关键判断逻辑在tls_record_content_type函数中:
static int tls_record_content_type(struct msghdr *msg, struct tls_msg *tlm,
u8 *control)
{
int err;
if (!*control) {
*control = tlm->control;
if (!*control)
return -EBADMSG;
err = put_cmsg(msg, SOL_TLS, TLS_GET_RECORD_TYPE,
sizeof(*control), control);
if (*control != TLS_RECORD_TYPE_DATA) {
if (err || msg->msg_flags & MSG_CTRUNC)
return -EIO;
}
} else if (*control != tlm->control) {
return 0; // 类型不一致时返回0
}
return 1;
}
另外,在tls_sw_recvmsg中还有以下逻辑:
if (control != TLS_RECORD_TYPE_DATA)
break;
当Record类型不是DATA时,不再继续处理。
5.2 触发步骤(需三个Record)
第一步:发送两个Record后进行第一次recv
- 处理第一个Data类型的Record,初始化
control为TLS_RECORD_TYPE_DATA - 处理第二个其他类型的Record,触发类型不一致判断,将对应的SKB加入
rx_list
第二步:发送第三个Record,以零拷贝方式进行recv
rx_list中有SKB,优先处理该SKB- 处理完毕后,
control被设置为0x16(非Data类型) - 读取长度不够,继续读取第三个Record
- 触发类型不一致判断,将第三个Record对应的SKB加入
rx_list - 由于零拷贝的原因,该SKB内存已被释放,造成UAF
5.3 为什么需要三个Record
关键在于control变量的赋值逻辑:
- 如果
control未被赋值,则进行赋值 - 赋值后,后续Record与之比较
而control != TLS_RECORD_TYPE_DATA这条检查会导致非Data类型的Record不被继续处理。

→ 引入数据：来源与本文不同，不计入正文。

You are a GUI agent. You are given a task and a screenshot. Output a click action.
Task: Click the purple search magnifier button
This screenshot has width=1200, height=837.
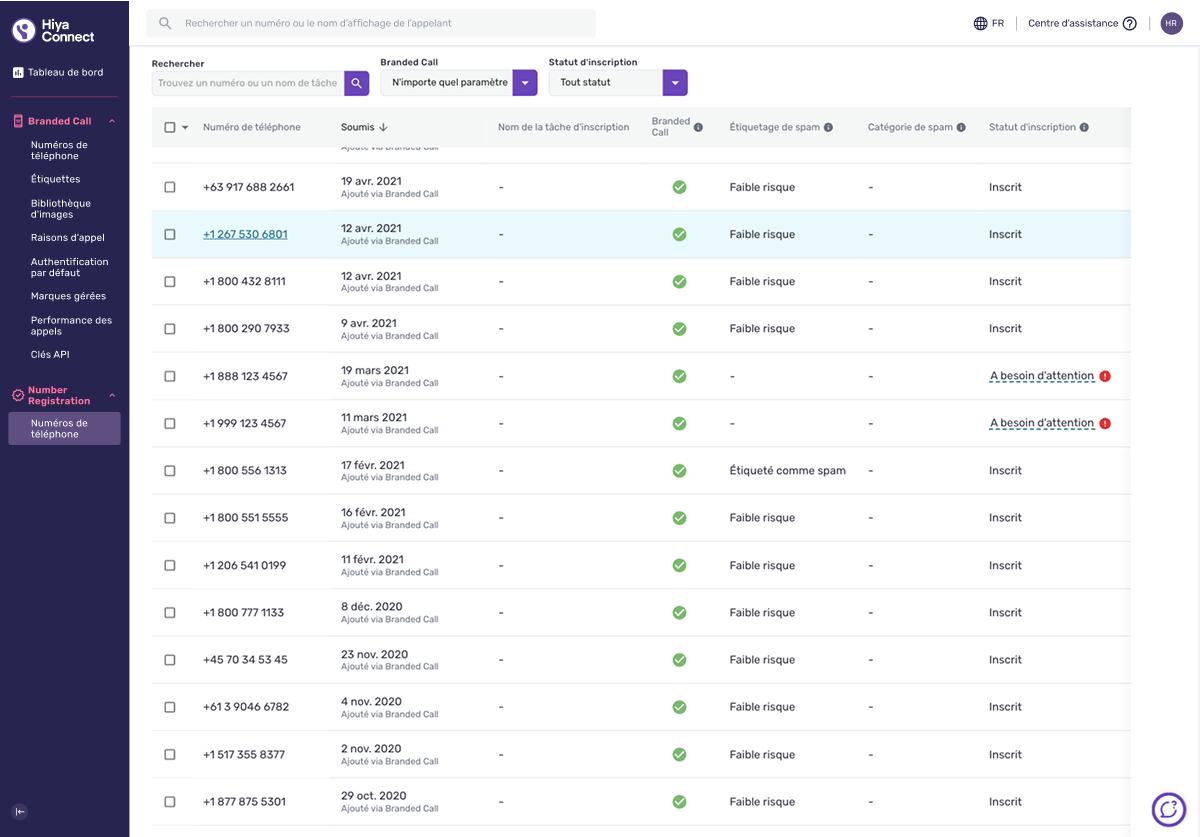pyautogui.click(x=357, y=83)
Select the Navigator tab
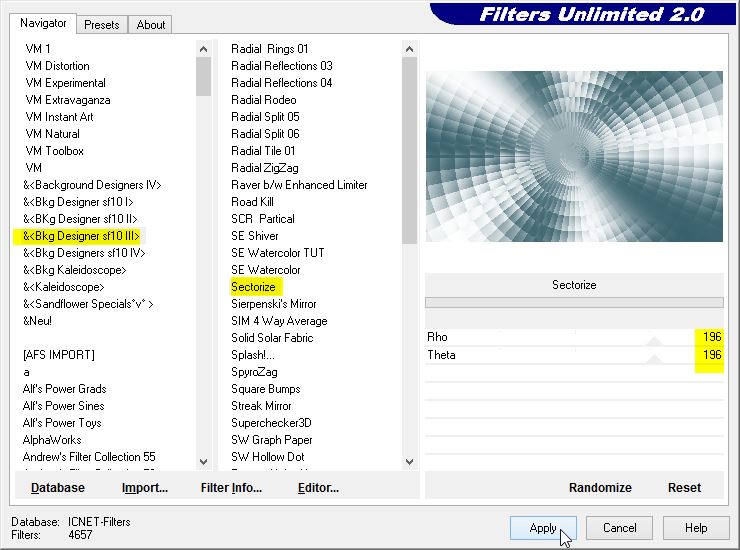740x550 pixels. (x=43, y=23)
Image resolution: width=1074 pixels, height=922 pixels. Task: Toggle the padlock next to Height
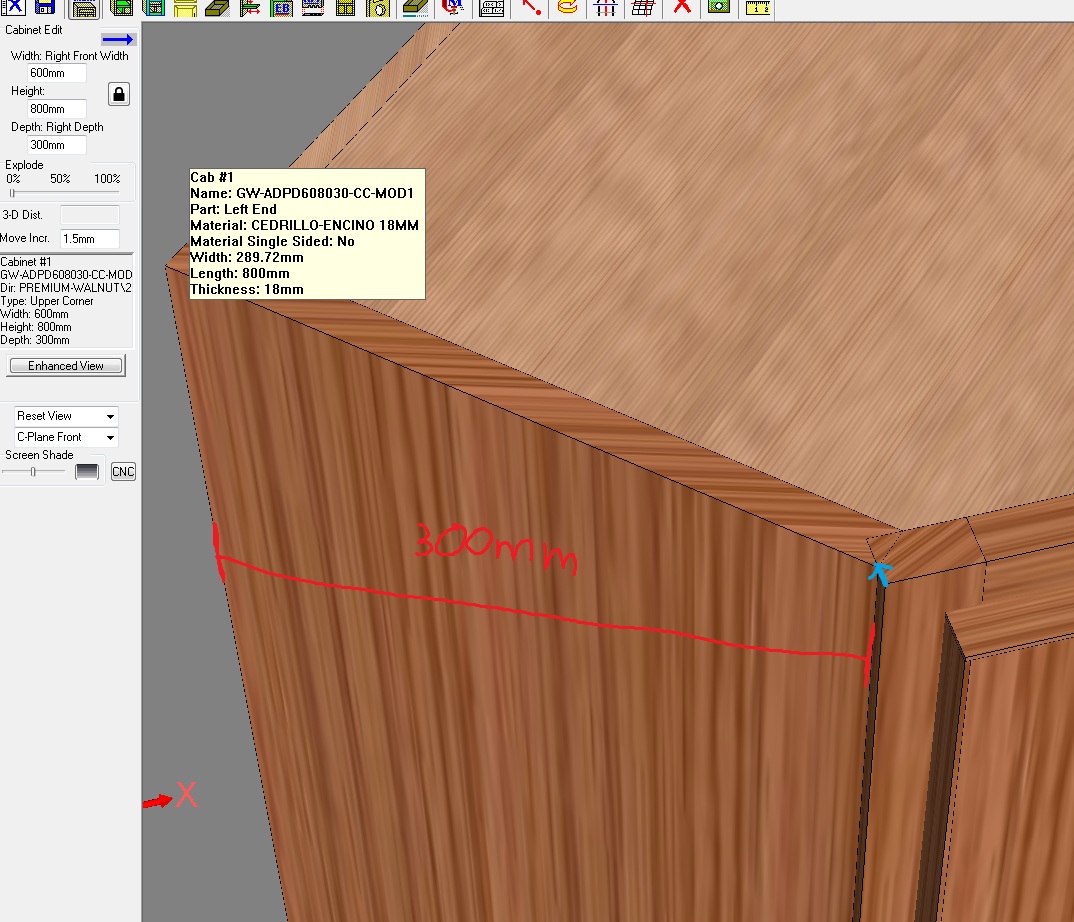[x=119, y=95]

因此需要三个Record来绕过这一限制,使得第三次recv时能成功触发UAF。
六、利用思路
6.1 总体方向
SKB的frags数组中如果包含Page,可以尝试转化为Page UAF。
6.2 Data-only利用方式
获得Page UAF后,最简单的Data-only利用方式是:
- 堆喷
filp结构体 - 篡改
/etc/passwd文件实现权限提升
七、修复方案
7.1 官方补丁
修复该漏洞的补丁提交为:
commit 62708b9452f8eb77513115b17c4f8d1a22ebf843
7.2 修复原理
补丁修复了CVE-2024-58239补丁中遗留的问题——当非Data类型的Record长度为0时,copied值为0导致的逻辑短路,从而绕过了control != TLS_RECORD_TYPE_DATA这条检查。
7.3 升级建议
建议将Linux内核升级至v6.17及以上版本,或至少升级至包含该补丁的稳定版本(如6.12.67+)。